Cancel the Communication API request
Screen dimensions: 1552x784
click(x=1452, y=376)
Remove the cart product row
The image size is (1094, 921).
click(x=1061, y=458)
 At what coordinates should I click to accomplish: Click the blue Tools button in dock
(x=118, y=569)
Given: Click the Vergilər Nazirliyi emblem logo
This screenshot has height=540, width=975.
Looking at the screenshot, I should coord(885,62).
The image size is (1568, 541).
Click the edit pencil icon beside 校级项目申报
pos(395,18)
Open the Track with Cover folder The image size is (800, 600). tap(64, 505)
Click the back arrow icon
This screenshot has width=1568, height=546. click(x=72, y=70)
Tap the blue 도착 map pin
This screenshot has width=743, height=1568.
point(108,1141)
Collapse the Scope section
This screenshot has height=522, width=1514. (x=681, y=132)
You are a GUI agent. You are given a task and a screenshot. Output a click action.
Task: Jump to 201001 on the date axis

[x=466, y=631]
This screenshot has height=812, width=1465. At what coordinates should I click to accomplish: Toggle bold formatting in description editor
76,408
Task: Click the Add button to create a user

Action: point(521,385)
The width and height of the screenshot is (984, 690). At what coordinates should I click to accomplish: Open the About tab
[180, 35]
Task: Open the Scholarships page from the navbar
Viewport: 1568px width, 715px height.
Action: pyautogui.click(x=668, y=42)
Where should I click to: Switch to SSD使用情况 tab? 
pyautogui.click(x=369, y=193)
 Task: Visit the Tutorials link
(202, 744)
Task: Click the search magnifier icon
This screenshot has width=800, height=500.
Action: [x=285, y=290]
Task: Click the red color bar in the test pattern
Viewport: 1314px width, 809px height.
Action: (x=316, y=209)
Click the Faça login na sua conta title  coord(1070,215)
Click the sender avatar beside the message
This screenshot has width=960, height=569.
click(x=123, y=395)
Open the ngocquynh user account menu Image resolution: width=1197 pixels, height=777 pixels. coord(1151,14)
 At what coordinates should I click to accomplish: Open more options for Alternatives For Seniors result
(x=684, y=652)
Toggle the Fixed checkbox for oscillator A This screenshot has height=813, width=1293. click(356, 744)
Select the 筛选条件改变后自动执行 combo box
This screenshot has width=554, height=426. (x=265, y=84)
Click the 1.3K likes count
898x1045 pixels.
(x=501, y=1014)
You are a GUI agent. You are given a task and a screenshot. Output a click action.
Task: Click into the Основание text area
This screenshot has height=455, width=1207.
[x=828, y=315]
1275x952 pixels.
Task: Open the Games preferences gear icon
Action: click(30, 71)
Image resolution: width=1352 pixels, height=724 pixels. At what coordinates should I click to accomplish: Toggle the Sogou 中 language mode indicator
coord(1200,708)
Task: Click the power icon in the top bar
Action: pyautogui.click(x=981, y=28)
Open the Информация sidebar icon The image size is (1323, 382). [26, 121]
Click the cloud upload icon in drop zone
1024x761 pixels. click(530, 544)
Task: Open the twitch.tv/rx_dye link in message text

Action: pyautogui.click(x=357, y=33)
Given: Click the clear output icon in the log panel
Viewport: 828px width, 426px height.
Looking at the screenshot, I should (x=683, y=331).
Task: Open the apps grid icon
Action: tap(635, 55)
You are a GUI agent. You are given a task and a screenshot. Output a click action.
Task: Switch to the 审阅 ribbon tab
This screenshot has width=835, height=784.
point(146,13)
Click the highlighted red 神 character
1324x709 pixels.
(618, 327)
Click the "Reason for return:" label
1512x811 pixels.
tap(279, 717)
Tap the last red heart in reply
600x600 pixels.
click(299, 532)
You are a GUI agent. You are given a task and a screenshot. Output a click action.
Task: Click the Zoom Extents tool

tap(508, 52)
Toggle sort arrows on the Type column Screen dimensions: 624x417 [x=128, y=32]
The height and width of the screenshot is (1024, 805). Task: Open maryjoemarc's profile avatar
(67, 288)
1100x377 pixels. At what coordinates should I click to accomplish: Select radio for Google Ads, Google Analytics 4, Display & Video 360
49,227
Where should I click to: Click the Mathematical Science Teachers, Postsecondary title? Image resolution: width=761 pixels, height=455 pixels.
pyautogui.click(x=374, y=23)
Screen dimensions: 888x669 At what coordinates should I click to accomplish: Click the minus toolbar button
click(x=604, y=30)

━━━━

- _What you will do_:
Your job is to give the listing again exactly as it was written.

- _Exercise answer_:
Cancel the Communication API request
Screen dimensions: 1552x784
click(x=1452, y=376)
Remove the cart product row
The image size is (1094, 921).
click(x=1061, y=458)
 At what coordinates should I click to accomplish: Click the blue Tools button in dock
(x=118, y=569)
Given: Click the Vergilər Nazirliyi emblem logo
This screenshot has height=540, width=975.
Looking at the screenshot, I should coord(885,62).
The image size is (1568, 541).
Click the edit pencil icon beside 校级项目申报
pos(395,18)
Open the Track with Cover folder The image size is (800, 600). tap(64, 505)
Click the back arrow icon
This screenshot has width=1568, height=546. click(x=72, y=70)
Tap the blue 도착 map pin
This screenshot has width=743, height=1568.
point(108,1141)
Collapse the Scope section
This screenshot has height=522, width=1514. (x=681, y=132)
You are a GUI agent. You are given a task and a screenshot. Output a click action.
Task: Jump to 201001 on the date axis

[x=466, y=631]
This screenshot has height=812, width=1465. At what coordinates should I click to accomplish: Toggle bold formatting in description editor
76,408
Task: Click the Add button to create a user

Action: point(521,385)
The width and height of the screenshot is (984, 690). At what coordinates should I click to accomplish: Open the About tab
[180, 35]
Task: Open the Scholarships page from the navbar
Viewport: 1568px width, 715px height.
Action: pyautogui.click(x=668, y=42)
Where should I click to: Switch to SSD使用情况 tab? 
pyautogui.click(x=369, y=193)
 Task: Visit the Tutorials link
(202, 744)
Task: Click the search magnifier icon
This screenshot has width=800, height=500.
Action: [x=285, y=290]
Task: Click the red color bar in the test pattern
Viewport: 1314px width, 809px height.
Action: (x=316, y=209)
Click the Faça login na sua conta title  coord(1070,215)
Click the sender avatar beside the message
This screenshot has width=960, height=569.
click(x=123, y=395)
Open the ngocquynh user account menu Image resolution: width=1197 pixels, height=777 pixels. coord(1151,14)
 At what coordinates should I click to accomplish: Open more options for Alternatives For Seniors result
(x=684, y=652)
Toggle the Fixed checkbox for oscillator A This screenshot has height=813, width=1293. click(356, 744)
Select the 筛选条件改变后自动执行 combo box
This screenshot has width=554, height=426. (x=265, y=84)
Click the 1.3K likes count
898x1045 pixels.
(x=501, y=1014)
You are a GUI agent. You are given a task and a screenshot. Output a click action.
Task: Click into the Основание text area
This screenshot has height=455, width=1207.
[x=828, y=315]
1275x952 pixels.
Task: Open the Games preferences gear icon
Action: click(30, 71)
Image resolution: width=1352 pixels, height=724 pixels. At what coordinates should I click to accomplish: Toggle the Sogou 中 language mode indicator
coord(1200,708)
Task: Click the power icon in the top bar
Action: pyautogui.click(x=981, y=28)
Open the Информация sidebar icon The image size is (1323, 382). [26, 121]
Click the cloud upload icon in drop zone
1024x761 pixels. click(530, 544)
Task: Open the twitch.tv/rx_dye link in message text

Action: pyautogui.click(x=357, y=33)
Given: Click the clear output icon in the log panel
Viewport: 828px width, 426px height.
Looking at the screenshot, I should (x=683, y=331).
Task: Open the apps grid icon
Action: tap(635, 55)
You are a GUI agent. You are given a task and a screenshot. Output a click action.
Task: Switch to the 审阅 ribbon tab
This screenshot has width=835, height=784.
point(146,13)
Click the highlighted red 神 character
1324x709 pixels.
(618, 327)
Click the "Reason for return:" label
1512x811 pixels.
tap(279, 717)
Tap the last red heart in reply
600x600 pixels.
click(299, 532)
You are a GUI agent. You are given a task and a screenshot. Output a click action.
Task: Click the Zoom Extents tool

tap(508, 52)
Toggle sort arrows on the Type column Screen dimensions: 624x417 [x=128, y=32]
The height and width of the screenshot is (1024, 805). Task: Open maryjoemarc's profile avatar
(67, 288)
1100x377 pixels. At what coordinates should I click to accomplish: Select radio for Google Ads, Google Analytics 4, Display & Video 360
49,227
Where should I click to: Click the Mathematical Science Teachers, Postsecondary title? Image resolution: width=761 pixels, height=455 pixels.
pyautogui.click(x=374, y=23)
Screen dimensions: 888x669 At what coordinates should I click to accomplish: Click the minus toolbar button
click(x=604, y=30)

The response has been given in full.